- Your assignment:
Look through the records below for the line with "Bend lane tab" and the line with "Given: Click the 1,838 likes count", then return those lines and all lines between, exactly.

- Data under study:
◇ ◇ ◇ ◇ ◇ ◇ ◇

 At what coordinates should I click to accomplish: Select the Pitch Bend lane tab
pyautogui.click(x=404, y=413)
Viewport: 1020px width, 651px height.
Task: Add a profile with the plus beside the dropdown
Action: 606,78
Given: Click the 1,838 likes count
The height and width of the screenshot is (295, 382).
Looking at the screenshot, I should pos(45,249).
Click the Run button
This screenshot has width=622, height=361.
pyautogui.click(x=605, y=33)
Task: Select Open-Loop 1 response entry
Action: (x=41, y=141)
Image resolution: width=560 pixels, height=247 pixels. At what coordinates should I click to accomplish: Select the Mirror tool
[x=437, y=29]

◇ ◇ ◇ ◇ ◇ ◇ ◇

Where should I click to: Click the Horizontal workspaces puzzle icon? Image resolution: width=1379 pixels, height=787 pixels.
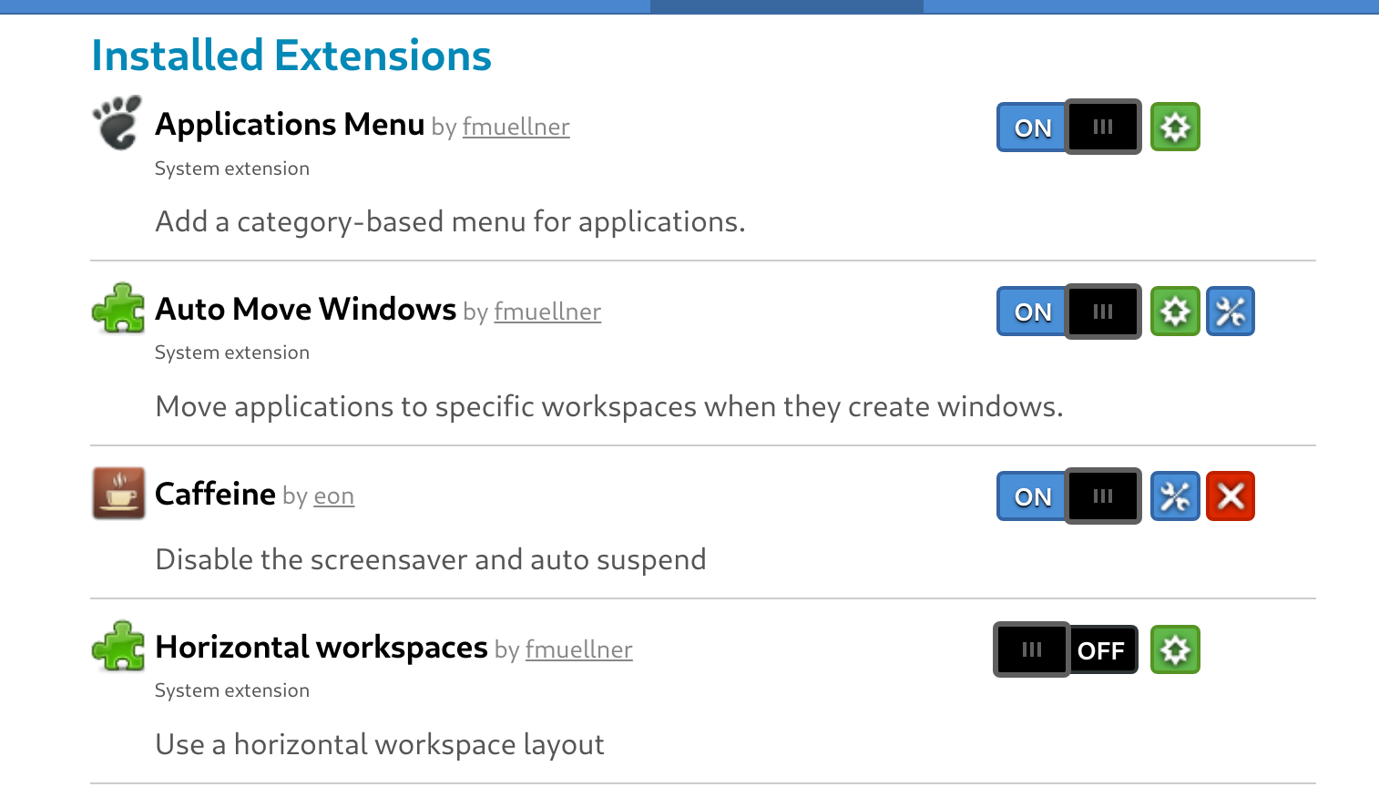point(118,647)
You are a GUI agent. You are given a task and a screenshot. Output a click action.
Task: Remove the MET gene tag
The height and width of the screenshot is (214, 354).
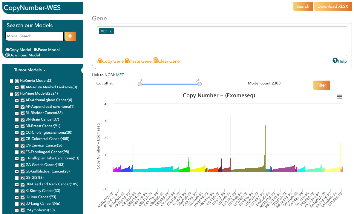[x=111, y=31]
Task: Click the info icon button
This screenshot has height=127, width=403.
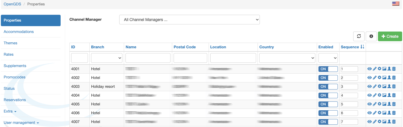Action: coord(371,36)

◇ ◇ ◇ ◇ ◇ ◇ ◇

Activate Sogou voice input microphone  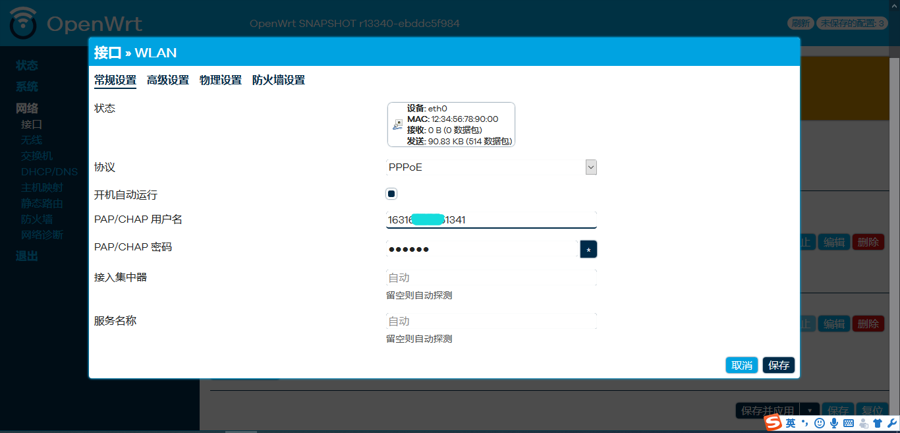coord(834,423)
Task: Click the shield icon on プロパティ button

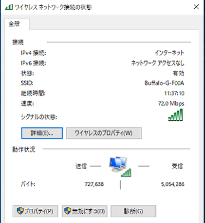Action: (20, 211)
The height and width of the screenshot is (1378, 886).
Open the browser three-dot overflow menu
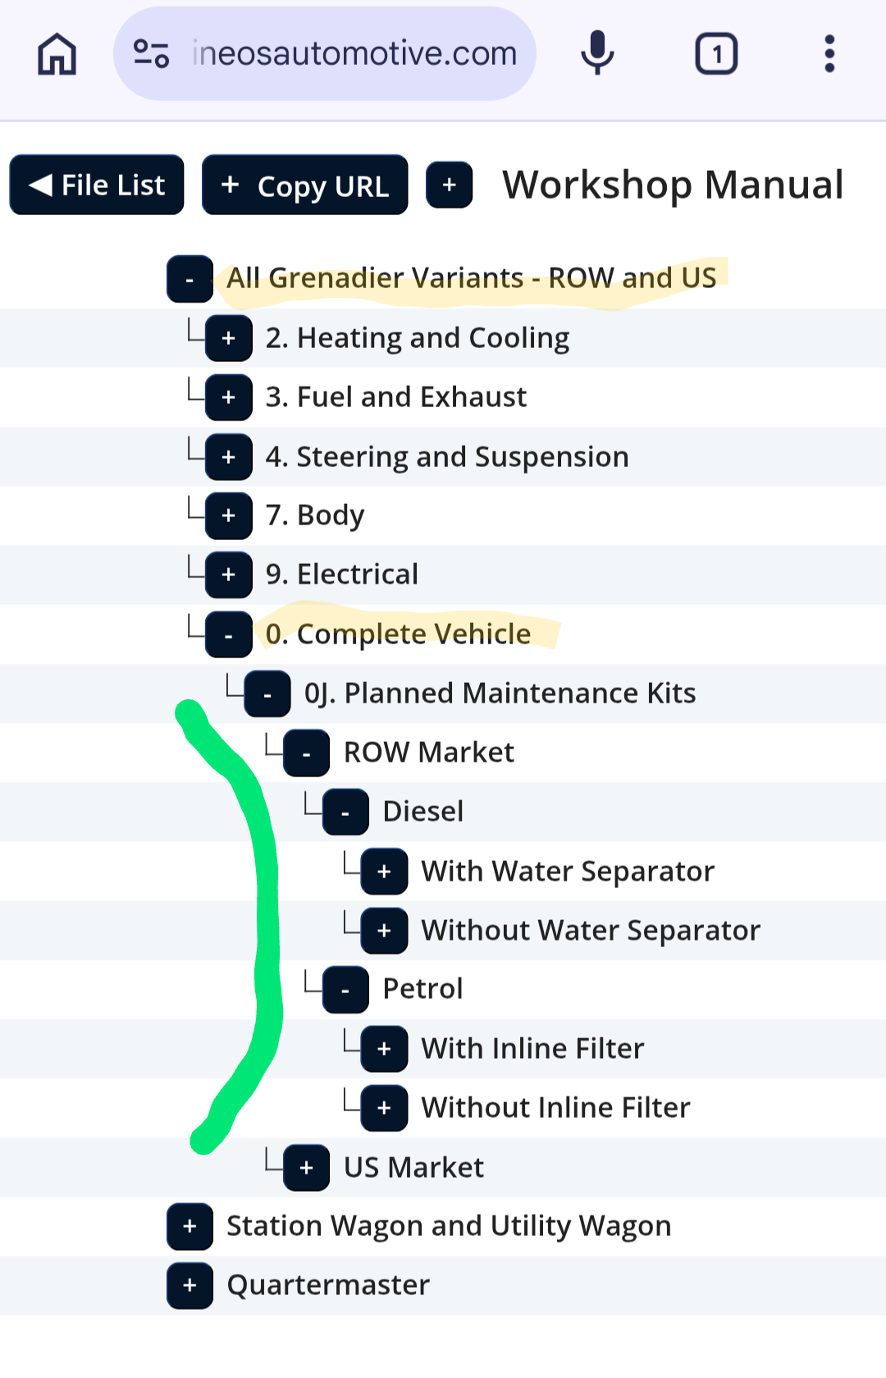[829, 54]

◇ ◇ ◇ ◇ ◇ ◇ ◇

- Answer to this problem:
 At what coordinates should I click to accomplish: Select the Pitch Bend lane tab
pyautogui.click(x=404, y=413)
Viewport: 1020px width, 651px height.
Task: Add a profile with the plus beside the dropdown
Action: 606,78
Given: Click the 1,838 likes count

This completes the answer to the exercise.